# Pimp your Bike (Rahmen-Decals etc.)



## Waldwichtel (5. Mai 2012)

Hallo zusammen,

unser Angelo (Gooni) bat mich euch mitzuteilen, das er jetzt einen Schneidplotter besitzt. Wenn ihr also Decals jeglicher Art benötigt (für Rahmen, Gabel, Heckscheiben, Fahrzeuge etc.), so könnt ihr euch direkt an ihn wenden.

Kontakt: [email protected]

Benötigt wird eine Vektordatei. Sollte euer Motiv in einem anderen Format vorliegen, so kann er dieses ggf. vektorisieren.
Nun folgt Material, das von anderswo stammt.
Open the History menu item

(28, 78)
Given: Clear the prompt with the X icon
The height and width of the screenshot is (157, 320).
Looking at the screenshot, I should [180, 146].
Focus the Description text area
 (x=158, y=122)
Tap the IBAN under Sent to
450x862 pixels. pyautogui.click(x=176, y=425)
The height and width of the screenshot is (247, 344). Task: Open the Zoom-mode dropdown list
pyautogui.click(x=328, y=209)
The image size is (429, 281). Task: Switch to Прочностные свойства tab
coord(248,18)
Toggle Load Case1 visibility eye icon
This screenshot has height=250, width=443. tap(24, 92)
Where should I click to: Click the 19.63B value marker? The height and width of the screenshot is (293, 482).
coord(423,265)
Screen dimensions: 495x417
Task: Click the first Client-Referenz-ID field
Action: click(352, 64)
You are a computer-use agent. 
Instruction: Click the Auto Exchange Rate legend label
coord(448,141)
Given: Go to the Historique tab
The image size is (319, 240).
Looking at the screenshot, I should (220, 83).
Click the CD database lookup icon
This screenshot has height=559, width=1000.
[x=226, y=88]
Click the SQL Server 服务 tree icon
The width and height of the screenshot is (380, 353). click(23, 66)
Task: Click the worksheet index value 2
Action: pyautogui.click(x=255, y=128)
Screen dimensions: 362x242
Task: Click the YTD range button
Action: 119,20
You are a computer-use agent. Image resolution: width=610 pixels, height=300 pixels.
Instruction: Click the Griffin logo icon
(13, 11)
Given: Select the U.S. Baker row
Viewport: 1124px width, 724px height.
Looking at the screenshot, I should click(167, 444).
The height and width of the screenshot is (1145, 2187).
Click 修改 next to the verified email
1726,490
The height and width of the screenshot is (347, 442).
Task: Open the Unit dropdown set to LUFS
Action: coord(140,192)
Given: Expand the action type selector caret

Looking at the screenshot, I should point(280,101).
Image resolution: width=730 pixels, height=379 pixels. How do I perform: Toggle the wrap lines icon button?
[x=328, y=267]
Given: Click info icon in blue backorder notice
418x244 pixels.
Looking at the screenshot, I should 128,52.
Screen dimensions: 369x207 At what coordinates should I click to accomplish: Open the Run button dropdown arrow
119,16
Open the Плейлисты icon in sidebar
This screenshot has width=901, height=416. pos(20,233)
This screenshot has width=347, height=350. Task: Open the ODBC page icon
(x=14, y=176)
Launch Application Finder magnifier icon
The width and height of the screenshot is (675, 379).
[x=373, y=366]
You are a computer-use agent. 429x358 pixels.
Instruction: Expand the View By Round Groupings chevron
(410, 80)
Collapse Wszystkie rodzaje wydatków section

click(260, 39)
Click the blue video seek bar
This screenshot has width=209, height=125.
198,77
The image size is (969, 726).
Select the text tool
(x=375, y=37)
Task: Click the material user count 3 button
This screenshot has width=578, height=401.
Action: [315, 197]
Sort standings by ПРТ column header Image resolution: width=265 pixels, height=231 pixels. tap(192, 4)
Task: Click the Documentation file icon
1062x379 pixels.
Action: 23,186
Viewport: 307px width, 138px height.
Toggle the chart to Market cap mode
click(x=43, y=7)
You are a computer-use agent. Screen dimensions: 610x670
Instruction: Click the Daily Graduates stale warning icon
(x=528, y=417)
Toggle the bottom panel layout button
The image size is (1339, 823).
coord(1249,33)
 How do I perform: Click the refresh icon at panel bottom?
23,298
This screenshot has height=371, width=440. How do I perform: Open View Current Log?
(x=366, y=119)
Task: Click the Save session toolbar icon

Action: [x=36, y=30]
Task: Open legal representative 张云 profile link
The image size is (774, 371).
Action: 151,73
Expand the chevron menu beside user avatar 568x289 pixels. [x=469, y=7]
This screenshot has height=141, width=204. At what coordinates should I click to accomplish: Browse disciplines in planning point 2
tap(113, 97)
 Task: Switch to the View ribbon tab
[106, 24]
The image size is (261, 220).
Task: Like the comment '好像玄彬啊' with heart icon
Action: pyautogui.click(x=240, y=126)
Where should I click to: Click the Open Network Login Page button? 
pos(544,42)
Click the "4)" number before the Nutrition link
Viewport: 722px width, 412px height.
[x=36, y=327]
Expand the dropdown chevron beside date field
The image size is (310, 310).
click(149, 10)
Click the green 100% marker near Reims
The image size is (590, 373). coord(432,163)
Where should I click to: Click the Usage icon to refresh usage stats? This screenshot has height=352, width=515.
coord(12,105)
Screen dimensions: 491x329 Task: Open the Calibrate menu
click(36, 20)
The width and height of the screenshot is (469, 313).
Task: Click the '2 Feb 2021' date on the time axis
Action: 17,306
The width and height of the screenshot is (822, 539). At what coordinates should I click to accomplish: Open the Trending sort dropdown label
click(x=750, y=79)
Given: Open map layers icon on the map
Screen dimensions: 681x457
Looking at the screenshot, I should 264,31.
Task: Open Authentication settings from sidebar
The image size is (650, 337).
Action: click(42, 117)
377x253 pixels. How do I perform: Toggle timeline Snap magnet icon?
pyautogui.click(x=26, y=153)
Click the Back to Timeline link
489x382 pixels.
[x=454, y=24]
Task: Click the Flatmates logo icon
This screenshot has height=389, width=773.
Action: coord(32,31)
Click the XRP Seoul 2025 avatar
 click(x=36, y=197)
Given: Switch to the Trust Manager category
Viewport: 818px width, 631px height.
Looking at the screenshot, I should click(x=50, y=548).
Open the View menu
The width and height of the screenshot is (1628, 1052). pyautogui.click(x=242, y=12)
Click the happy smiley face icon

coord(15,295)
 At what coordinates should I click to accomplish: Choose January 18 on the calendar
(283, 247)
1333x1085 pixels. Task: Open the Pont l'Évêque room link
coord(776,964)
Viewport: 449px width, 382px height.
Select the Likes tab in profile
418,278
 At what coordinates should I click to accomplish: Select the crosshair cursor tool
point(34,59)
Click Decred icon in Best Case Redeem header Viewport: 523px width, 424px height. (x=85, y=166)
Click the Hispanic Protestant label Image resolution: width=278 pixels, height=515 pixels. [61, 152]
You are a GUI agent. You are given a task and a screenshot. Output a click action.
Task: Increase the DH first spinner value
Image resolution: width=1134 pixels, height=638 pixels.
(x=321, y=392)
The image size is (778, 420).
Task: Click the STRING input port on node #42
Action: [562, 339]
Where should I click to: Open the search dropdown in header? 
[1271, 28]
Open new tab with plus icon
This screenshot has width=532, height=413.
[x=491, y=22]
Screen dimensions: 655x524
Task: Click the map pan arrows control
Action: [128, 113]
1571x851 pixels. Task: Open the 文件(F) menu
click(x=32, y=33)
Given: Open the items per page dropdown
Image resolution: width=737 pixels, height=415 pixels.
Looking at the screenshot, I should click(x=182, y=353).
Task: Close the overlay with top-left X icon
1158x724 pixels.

Einfach anfragen.

Möglich sind 1- und 2-farbige Drucke. 2-farbig für Schriften und 1-farbig für Motive.

Folgende Farben stehen derzeit zur Auswahl:
- weiß
- schwarz
- rot
- blau
- türkis
- orange

Hier mal 2 Muster.













Ich habe hier mal einen neuen Thread für eröffnet, da das vielleicht für einige interessant sein könnte.


----------



## kris. (5. Mai 2012)

Gut zu wissen...


----------



## MTB-News.de




----------



## chucki_bo (5. Mai 2012)

Decals - 

Früher hieß das Abziehbilder 

Later


----------



## Waldwichtel (5. Mai 2012)

chucki_bo schrieb:


> Decals -
> Früher hieß das Abziehbilder



Das versteht dann aber unsere Teletubbies-Generation nicht!


----------



## chucki_bo (5. Mai 2012)

Ah


----------



## crossboss (5. Mai 2012)

Hey Waldi wo is denn dein Paßbild?


----------



## Waldwichtel (5. Mai 2012)

crossboss schrieb:


> Hey Waldi wo is denn dein Paßbild?



Meinste den legendären Waldi-Schädel, die IBC-Outlaw-Fratze oder das Bild mit Alpecin-Trikot und Halloween-Maske!? 
Ich hab mal meine kultigen Marin- und Schwinn-Trikots aus den 90ern rausgekramt und dachte, das die sich auch gut als Avatarbild machen würden.


----------



## crossboss (6. Mai 2012)

den Waldi Outlaw natürlich


----------



## Stradi (8. Mai 2012)

Coole Idee diese Decals aka Abziehbilder


----------